Les liens entre les équipes Dév et Ops existent hors du DevOps, mais plutôt en mode « guichet ». L’équipe de développement logiciel livre l’application à l’équipe d’exploitation, qui la met ensuite en production.
Avec l’utilisation des méthodes agile, les équipes de développement sont en capacité de livrer plus d’applications sous des délais plus courts. De l’autre côté les équipes opérationnelles ont conservé un fonctionnement plus classique et prudentiel.

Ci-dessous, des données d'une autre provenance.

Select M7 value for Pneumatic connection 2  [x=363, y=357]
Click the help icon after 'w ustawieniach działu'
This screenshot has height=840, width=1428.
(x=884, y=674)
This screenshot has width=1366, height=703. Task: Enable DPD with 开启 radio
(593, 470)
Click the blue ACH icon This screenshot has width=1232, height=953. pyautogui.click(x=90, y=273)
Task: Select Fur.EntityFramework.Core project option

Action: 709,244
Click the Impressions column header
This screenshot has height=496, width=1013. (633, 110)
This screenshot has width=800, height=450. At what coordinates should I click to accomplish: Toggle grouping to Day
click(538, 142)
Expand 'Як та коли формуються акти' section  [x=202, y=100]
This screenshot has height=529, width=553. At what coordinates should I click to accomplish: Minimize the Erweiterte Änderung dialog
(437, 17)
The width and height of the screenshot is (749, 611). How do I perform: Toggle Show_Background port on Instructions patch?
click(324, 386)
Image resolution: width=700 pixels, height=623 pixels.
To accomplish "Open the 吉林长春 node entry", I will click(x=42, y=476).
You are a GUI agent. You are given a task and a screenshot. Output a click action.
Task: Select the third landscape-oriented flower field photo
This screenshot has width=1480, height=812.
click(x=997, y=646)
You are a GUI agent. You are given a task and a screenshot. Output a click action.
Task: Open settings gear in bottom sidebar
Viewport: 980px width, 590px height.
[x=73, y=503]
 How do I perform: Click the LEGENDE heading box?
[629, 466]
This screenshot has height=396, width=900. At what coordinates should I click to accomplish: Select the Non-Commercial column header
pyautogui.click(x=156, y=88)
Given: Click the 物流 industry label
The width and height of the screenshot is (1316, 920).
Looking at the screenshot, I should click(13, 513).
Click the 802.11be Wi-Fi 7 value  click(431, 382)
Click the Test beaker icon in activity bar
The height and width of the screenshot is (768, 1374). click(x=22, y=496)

Cela a créé un écart organisationnel entre les deux équipes, notamment sur le rythme de livraison des applications d’un côté et sur la capacité à les mettre en production de l’autre. Ce point de contention impacte l’efficacité opérationnelle. Pourtant, la solution ne peut pas être de négliger les contraintes opérationnelles et le bon fonctionnement du SI de production !
Ce goulot d’étranglement n’est pas le seul facteur. Les équipes d’exploitation sont depuis longtemps animées par une volonté d’automatisation de leurs activités. Les architectures virtualisées, puis les architectures Cloud et plus récemment les conteneurs ont ouvert encore plus d’opportunités d’automatisation des actions d’installation et de paramétrage : des serveurs, du stockage, du réseau, du système d’exploitation, des middlewares et des applications.
Comment simplifier la mise en production des applications ? Comment accroître la scalabilité du SI ? Comment être plus agile pour le provisioning ?
Pour moi, le DevOps est né autant d’un écart organisationnel dû au travail en mode agile , que de retrouvailles des deux équipes autour d’une même volonté : l’automatisation et l’efficacité opérationnelle !
Comment se matérialise l’approche DevOps vis-à-vis de cette collaboration ?
L’approche DevOps facilite la coordination entre les deux équipes. Elle vise à aligner le Système d’Information sur les besoins de l’organisation en le rendant plus réactif.
Au-delà du changement de culture, le DevOps repose pour moi sur deux principes. Premièrement, déplacer une partie de la gestion de la mise en production vers l’équipe de développement, mais aussi automatiser l’action de MEP afin qu’elle devienne plus simple et transparente.
C’est en permettant à l’équipe de développement de gagner en autonomie que la gestion de la mise en production ne sera plus le maillon faible du cycle agile.
L’équipe de développement sait à quel moment déployer l’application. Il est donc logique que la tâche de MEP se déplace vers l’acteur initiateur dans le cycle agile. Cependant, si l’action n’est pas automatisée et contrôlée par les équipes Ops, cela ne peut pas fonctionner.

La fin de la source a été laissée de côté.